India taps ethanol for Sustainable Aviation Fuel as ATJ process clears key hurdles
New Delhi: A government notification issued April 17 has cleared ethanol for use in Sustainable Aviation Fuel (SAF), marking a new step in India’s efforts to decarbonize aviation.
Aviation remains one of the hardest sectors to cut emissions from because batteries and hydrogen are not yet viable at commercial scale. That leaves SAF as the primary way for airlines to comply with international emissions frameworks.
Raw ethanol cannot run through jet engines. It would reduce thrust and risk clogging fuel lines by absorbing moisture. To make it flight-ready, ethanol must go through a process called alcohol-to-jet, or ATJ.
The ATJ process dehydrates the ethanol, lengthens its hydrocarbon chains, and hydrogenates the fuel. The result is a drop-in SAF that meets jet engine specifications without performance loss.
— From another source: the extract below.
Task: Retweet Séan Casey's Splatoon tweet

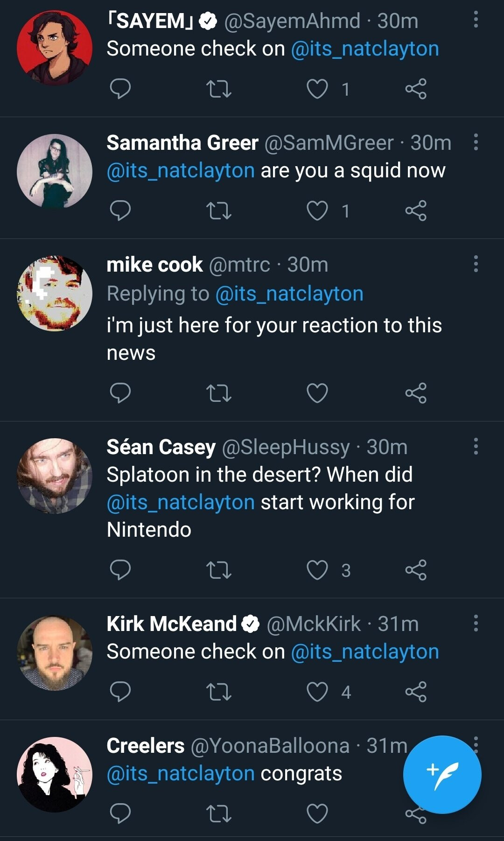Action: [218, 570]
The April 17 notification positions ethanol as a feedstock for domestic SAF production, potentially opening new demand for India’s ethanol supply and giving airlines a pathway to meet blending mandates.
Industry analysts say scaling ATJ-based SAF will depend on refinery capacity, feedstock pricing, and certification, but the move signals a clear policy push to link India’s biofuel program with aviation decarbonization goals.